▶ [EXCERPTED TEXT]
=====
Out for brunch Sunday morning and craving a Bloody Mary? Don’t expect any relief this year.

A “better brunch bill” that would allow restaurants to sell alcohol earlier on Sundays has stalled in the state Senate, despite efforts to jar it loose by the Georgia Restaurant Association and others.

What's officially known as House Bill 535 passed the state House last year, but Senate Majority Leader Bill Cowsert, R-Athens, told The Atlanta Journal-Constitution this week that passage of the bill would upset what he called a "fragile compromise" between legislative leaders and the faith community over banning alcohol sales on Sunday morning.

“That is part of the reason for my opposition to it,” Cowsert said. “Because there was a bargain that was struck and now both sides are no longer willing to live with the bargain.”
=====
▶ [DATA BELOW]
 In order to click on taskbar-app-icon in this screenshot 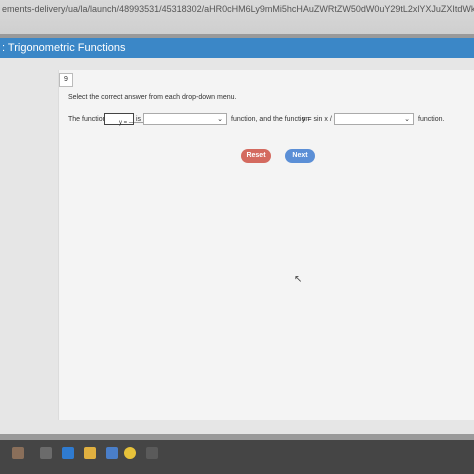, I will do `click(152, 453)`.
=====
▶ [TASK ITEM]
In the article on Georgia's "better brunch bill," what term does Bill Cowsert use for the arrangement between legislative leaders and the faith community over Sunday morning alcohol sales?

▶ [ANSWER TO THIS TASK]
A "fragile compromise."